Life Cycle Of Uselessness

It was over a year ago that we carried the story of the Pillsbury Foundation’s buyback fiasco.   Which doesn’t narrow it down much; while the buybacks last year in Minneapolis were very poorly organized, their effect on crime was the same as any other buyback program.

Nil.

But this buyback was different in one way; unlike other buybacks that just sell guns for scrap (allowing criminals to dispose of crime guns without leaving a paper trail), the guns gathered were doing to be donated to “artists” to do “art” that was supposed to “raise awareness” about “gun violence”.

A friend of the blog writes:

more “gun art” that will never be displayed on anyone’s wall

The Pillsbury folks paid for this apparently

The only thing really on display (at least in the objects pictured) is the paucity of imagination in these “artists”

Look at the things that have created great art over the centuries:  Longing, anger, the search for justice, the search for God, the quest for beauty – lots of motivations.

“Spoiled, subsidized, entitled, Urban Progressive Privilege-sotted pseudo-“artists” barking like dogs on their political masters’ command” isn’t one of them.

5 thoughts on “Life Cycle Of Uselessness

  1. Worth noting is that the DEA is joining in on the fun by trying to get drug buybacks/give-backs going. As if people who understand the danger of undedicated drugs aren’t already taking steps to deal with it, and as if people who don’t care will suddenly start caring.
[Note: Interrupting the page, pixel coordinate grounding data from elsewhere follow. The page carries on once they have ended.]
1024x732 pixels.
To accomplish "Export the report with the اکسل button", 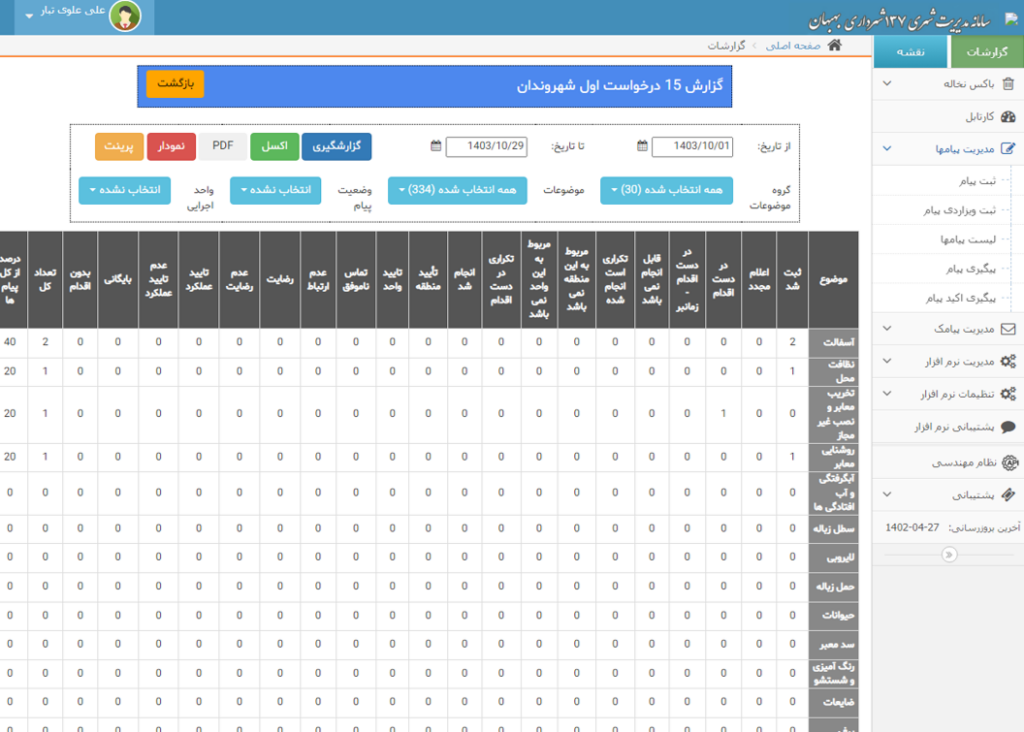I will 274,146.
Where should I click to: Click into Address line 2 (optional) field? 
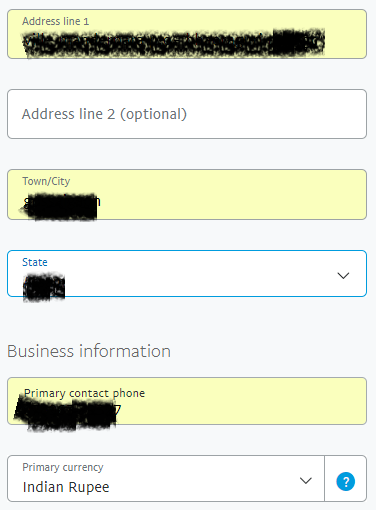pyautogui.click(x=187, y=114)
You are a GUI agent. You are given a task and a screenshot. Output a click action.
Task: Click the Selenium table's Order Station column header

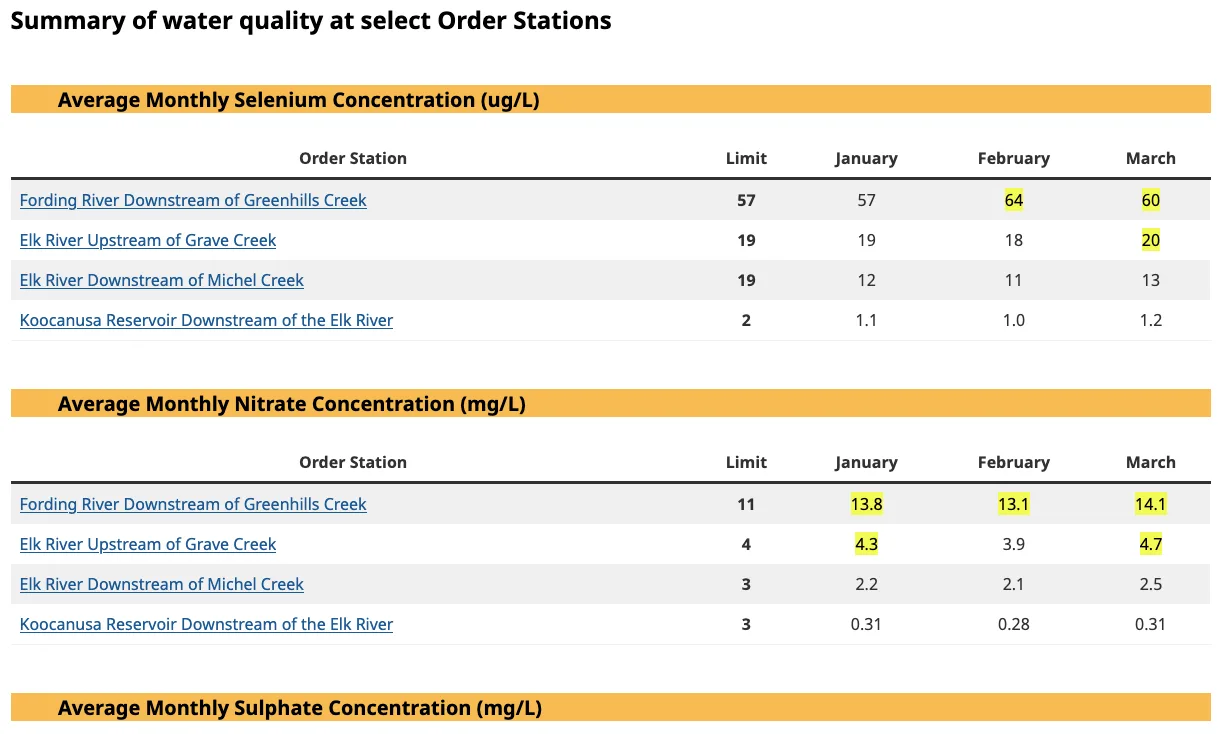pos(353,158)
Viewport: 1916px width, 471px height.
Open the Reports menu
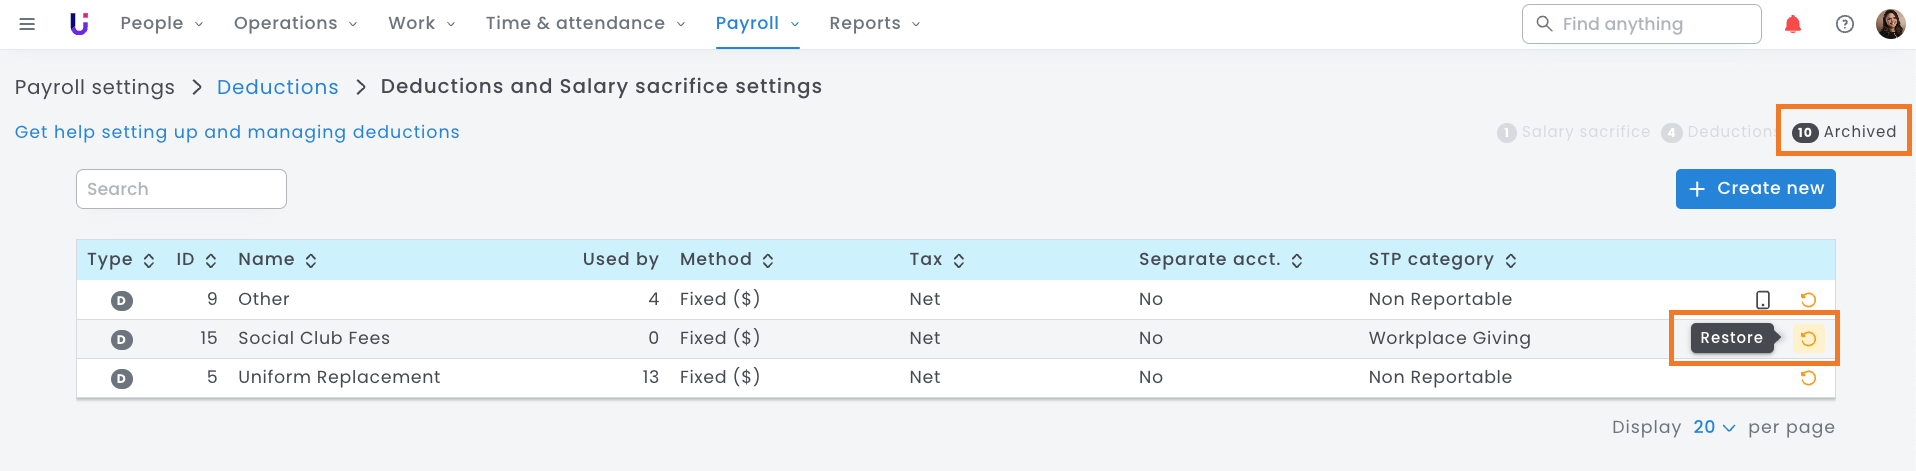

  2. Did you see the one called “Break Action”?

    A hammer style semi-auto pistol.

    Funny.

  3. Pingback: In The Mailbox: 10.27.17 : The Other McCain

  4. I am submitting a proposal to The Pillsbury Foundation to build firearms from the pulp of rejected grant requests.

  5. “Artist and organizer Nikki McComb sifted through the boxes of firearms pieces and took out all the jagged shards before distributing them for artists to use in their pieces.”

    Because these “artists” cannot even be trusted with sharp objects.